蘇星言一聽一喜,忙抱著酒壇子往屋里去。
“你小子可比偷喝太多,留點我”蘇老頭見他如此積極忙說道。
蘇星言一個趔趄差點摔倒,忙應道:“我那敢?”
蘇老頭笑了笑走轉頭對謝星辰道:“你竟然回來啦,不如多待幾天。老夫最近有些事要出去,星言一個人在我不放心。”
“老頭你是不是把星言保護的太好?”謝星辰道。
“老頭我就剩下這一個親人,我還能不擔心。再說等他再大點,我也就不會管他”蘇老頭吹胡子道。
“好好好,希望你說到做到。不是說修為越高就看的越淡么?”謝星辰嘀咕道,這老頭將蘇星言保護的太好,以至于他即有點嫉妒又有點擔憂。
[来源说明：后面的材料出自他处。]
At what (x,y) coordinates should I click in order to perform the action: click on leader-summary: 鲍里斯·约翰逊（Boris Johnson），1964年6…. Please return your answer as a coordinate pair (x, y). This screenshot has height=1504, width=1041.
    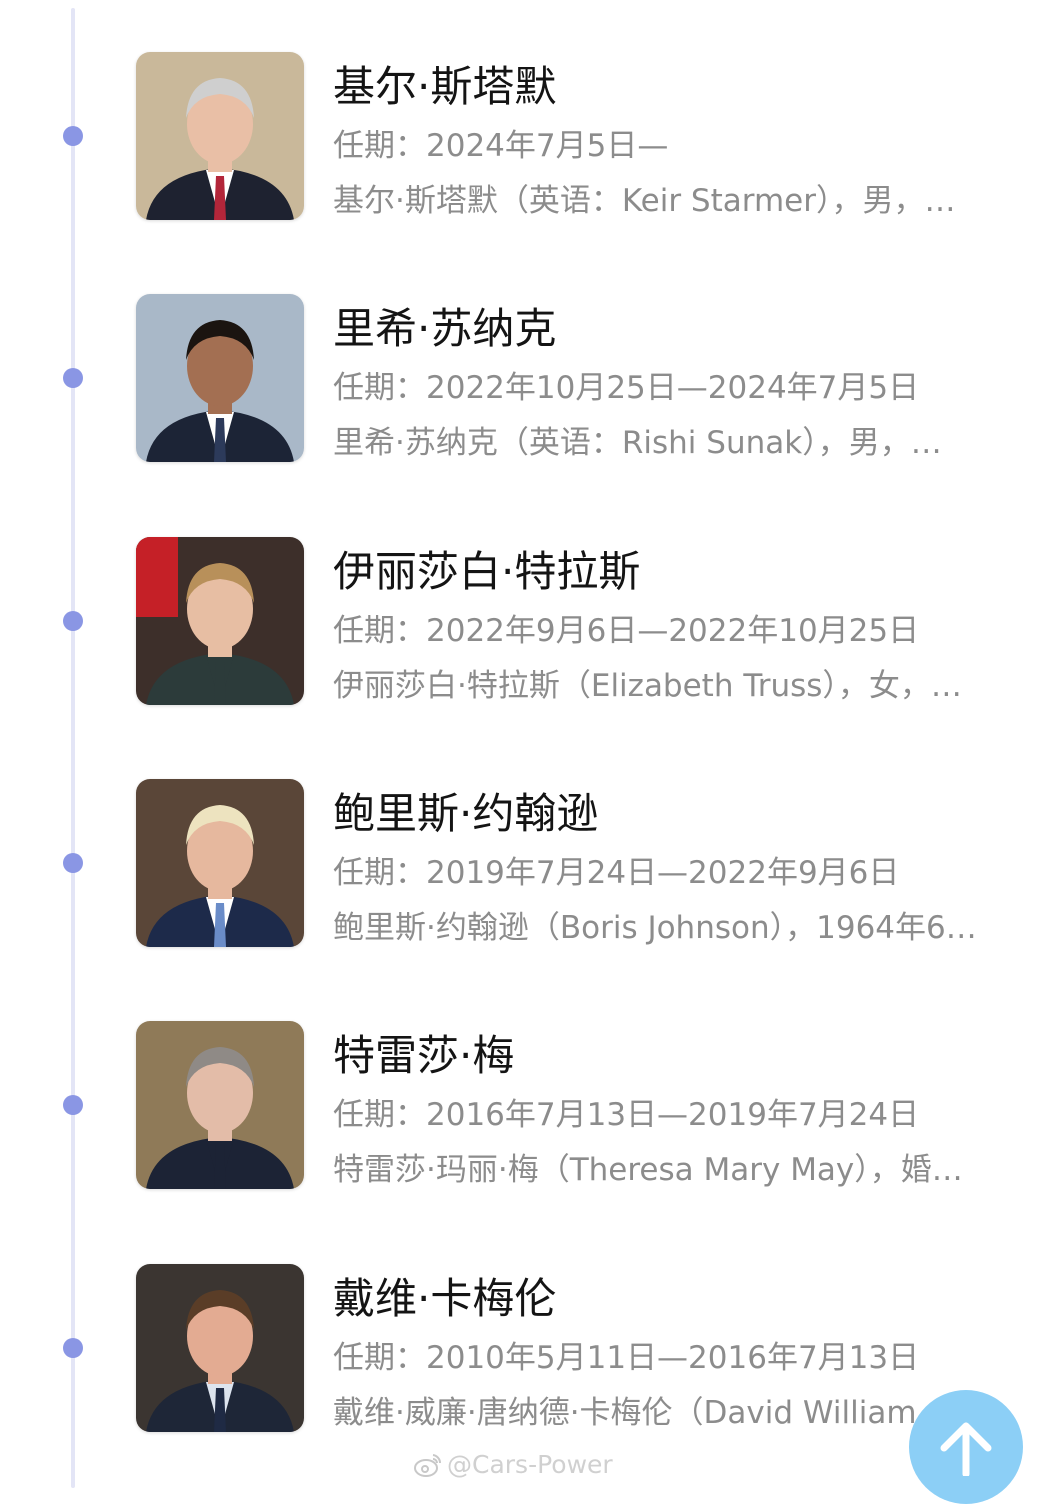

“大道無情,運行日月。一陰一陽謂之道,孤陰不長,獨陽不生,兩者不可偏廢。所謂道法自然,殊途同歸,并不是只有一條無情道。”蘇老頭覷了他一眼又接著道:“放心吧,該走的路我不會攔著他。大道無情,雖則修道之人長壽,但大部分時間都是在修煉,并不比凡人快活多少。人最怕什么,最怕的是朱顏辭鏡花辭樹,更甚者朝如青絲暮白雪,修道之人依然如此。我在元嬰初期已多年未有寸進,沒有特殊的機遇的話,也沒有多少時日。如若真有那日,你便將星言也帶到長生閣吧。至于現在我得給他多擋一些風雨,讓他能多輕快一段日子才好。”許老頭說完才喝了一口悶酒。
“嗯。”謝星辰認真的點點頭。
“爺爺。”蘇星言已是淚人一個。